Pulmonary artery stenosis was demonstrated either by echocardiography or cardiac catheterization in all patients. Associated cardiopulmonary abnormalities were pulmonary artery hypoplasia in two patients (Patients 1 and 10) and ventricular septal defect in one (Patient 5). The severity of pulmonary artery stenosis varied from mild to severe. Right ventricular pressure was increased in 11 children. Balloon angioplasty was performed on three of the children (Patients 10, 14, and 15) before OLT; two cases (Patients 14 and 15) were minimally successful in partially relieving stenosis in the pulmonary artery. Pulmonary artery stenosis did not result in hypoxemia, and peripheral arterial saturation was normal in all children (mean 99 ± 1%).
Intraoperative Variables
Twenty-one OLT procedures were performed on 16 patients. All the cases had central venous pressure monitoring, whereas 14 subjects also had pulmonary artery pressure monitoring.

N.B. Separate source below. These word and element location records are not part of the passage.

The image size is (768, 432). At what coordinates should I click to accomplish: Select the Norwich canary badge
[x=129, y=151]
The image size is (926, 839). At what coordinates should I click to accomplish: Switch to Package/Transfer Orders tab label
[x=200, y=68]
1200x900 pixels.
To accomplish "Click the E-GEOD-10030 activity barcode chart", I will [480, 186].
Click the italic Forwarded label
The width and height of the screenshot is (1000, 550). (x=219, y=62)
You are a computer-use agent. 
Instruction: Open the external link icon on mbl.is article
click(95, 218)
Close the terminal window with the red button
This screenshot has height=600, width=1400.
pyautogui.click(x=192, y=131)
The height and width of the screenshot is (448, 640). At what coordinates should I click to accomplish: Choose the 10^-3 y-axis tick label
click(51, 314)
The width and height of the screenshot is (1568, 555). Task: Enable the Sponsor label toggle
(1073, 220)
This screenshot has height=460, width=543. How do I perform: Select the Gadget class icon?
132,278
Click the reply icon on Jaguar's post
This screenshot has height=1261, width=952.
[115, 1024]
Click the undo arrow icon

Thirteen cases were induced with either halothane or sevoflurane and intubated with pancuronium. Five underwent IV induction with etomidate, four as part of rapid sequence induction with suxamethonium. Analgesia was provided with fentanyl or sufentanil. Three cases arrived previously intubated from the ICU for urgent retransplantation. All patients were hemodynamically stable at induction.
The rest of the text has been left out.